Bonus Season - This drug will help value yourself
downstairs drinking and putting together resumes”. Occasionally you would actually have a random trader crack, and see him kicking in stall doors in the men’s room. The worst though is when you saw someone who you knew was just told their comp and he was F’n smiling. You felt like ripping out his gullet. You see, traders were told there was a finite pool for bonuses, and any body smiling before you had gotten comped could only have taken money out of your pocket.
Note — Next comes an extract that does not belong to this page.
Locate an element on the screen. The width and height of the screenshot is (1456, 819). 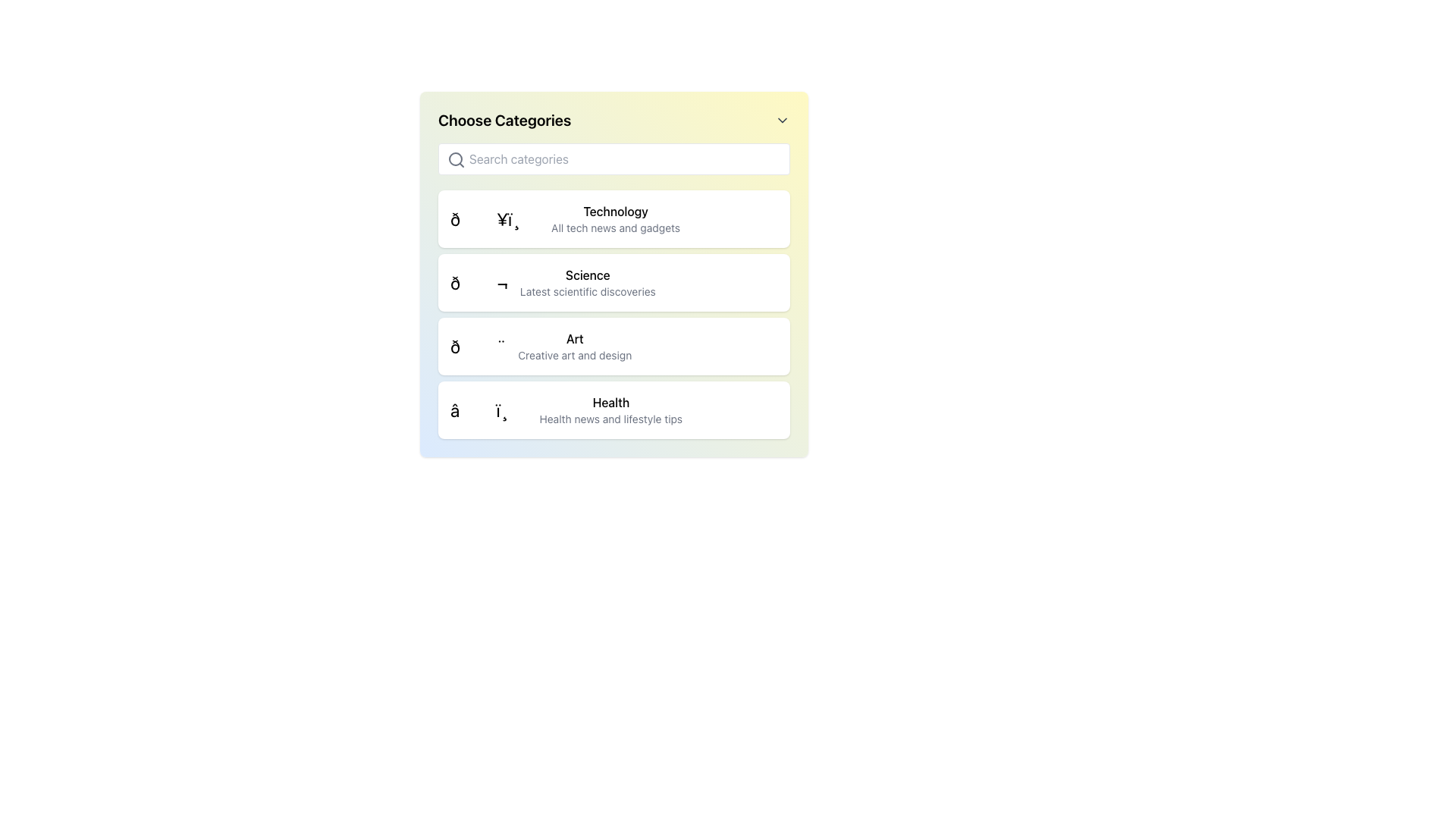
the 'Art' category item in the sidebar, which features a bold main heading and a lighter subtitle, positioned between 'Science' and 'Health' is located at coordinates (574, 346).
The whole process was structured such that when the moment finally arrived when you were to be told your bonus, your expectations had been lowered so severely, that the best you are hoping for is not to have to hit the men’s room in the middle of your review, because your stomach gives out. As you get older you are plagued by other questions. “Are my best years behind me?”, “What did I do to screw things up?” , “Why cant I be the guy who makes 1 million?” or “Why cant I be the guy who makes 10 million.” This whole process that begins as early as November is commonly referred to on Wall Street as, bonus messaging. It is both a science and art that has been practiced by management for centuries.
This year is different for me in a number of ways. It is the first year in a long time that I have not worked for an institutional firm and I am not getting a bonus. It is the first year in a long time that I am not being reviewed by a manager. But it is actually one of the most difficult bonus seasons I have faced in quite a long time. I am on my own. I will live or die by my own sword. There is no bonus for me this year, and there may not be any for many years to come. I continue to plow money into the business I started a year ago. I am investing in the journey, and there is no promise of a bonus or reward at the end…..Yes, I no longer will measure myself by “year end”. I have finally broken myself of “Bonus fever.” I will not suffer the year end “self worth affliction.” After 21 years of the December “money malady”, I see December no different than January or February. Each day I keep my business running and stay alive to fight another day is my bonus. The journey itself has become my reward, and I am looking inward for self worth. Management no longer will judge me, but I will weigh in on my own value. My “Self” will review my “Ego” and while the “Ego” may never be satisfied as I am sure it never has been in previous years. My “Self” will be much better off and has learned to have no expectations. That is my bonus.
Yes, year-end and the holiday season are about peace on earth and all that other stuff. But unfortunately for those particular demented species known as Wall- Streeters, bankers and traders, it is about money and self worth and then maybe peace on earth. So during this time of holiday cheer, try to remember the Papa Bull’s lesson.
My personal Bonus season message, is ignore the “Ego”, focus on the “Self” and try to enjoy the Journey…..Oh yeah, Peace on Earth too.